What the task requires – Go through the data below and copy it exactly, skipping every picture.

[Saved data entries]
____________________

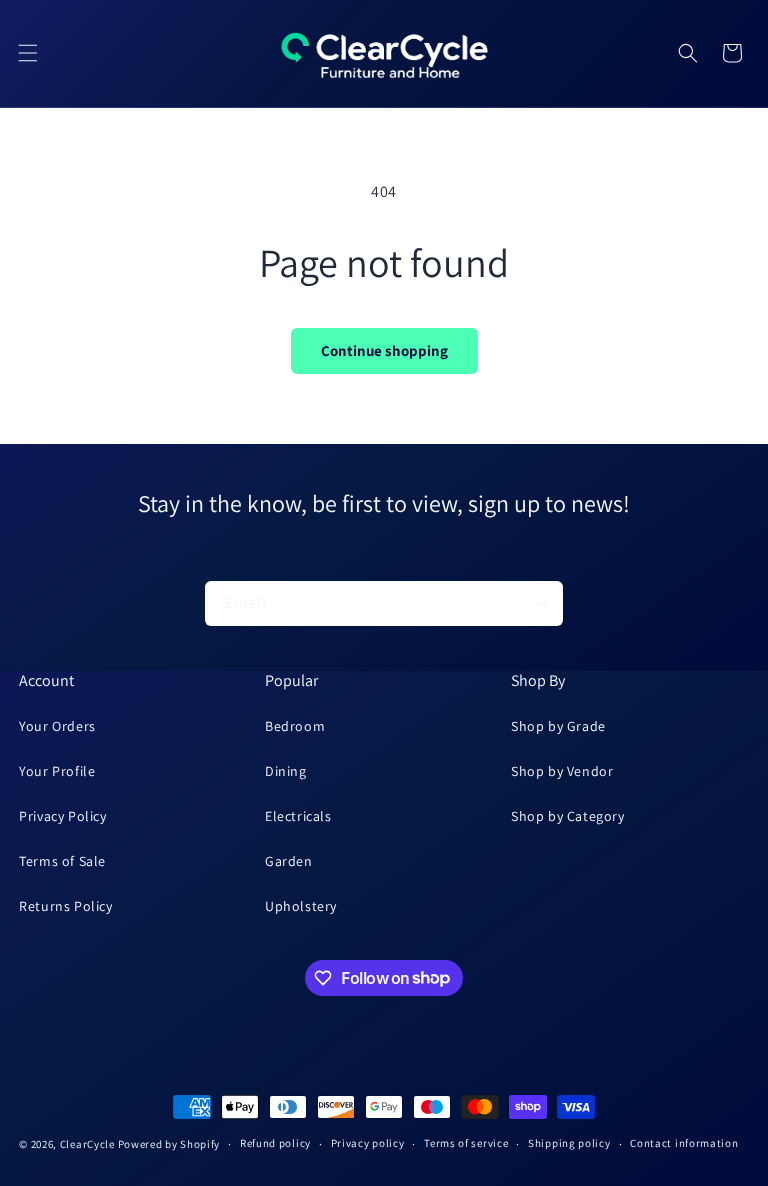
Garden (289, 861)
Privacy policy (368, 1143)
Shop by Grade (558, 726)
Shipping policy (569, 1143)
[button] (28, 53)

____________________

Exercise response –
Garden (289, 861)
Privacy policy (368, 1143)
Shop by Grade (558, 726)
Shipping policy (569, 1143)
[button] (28, 53)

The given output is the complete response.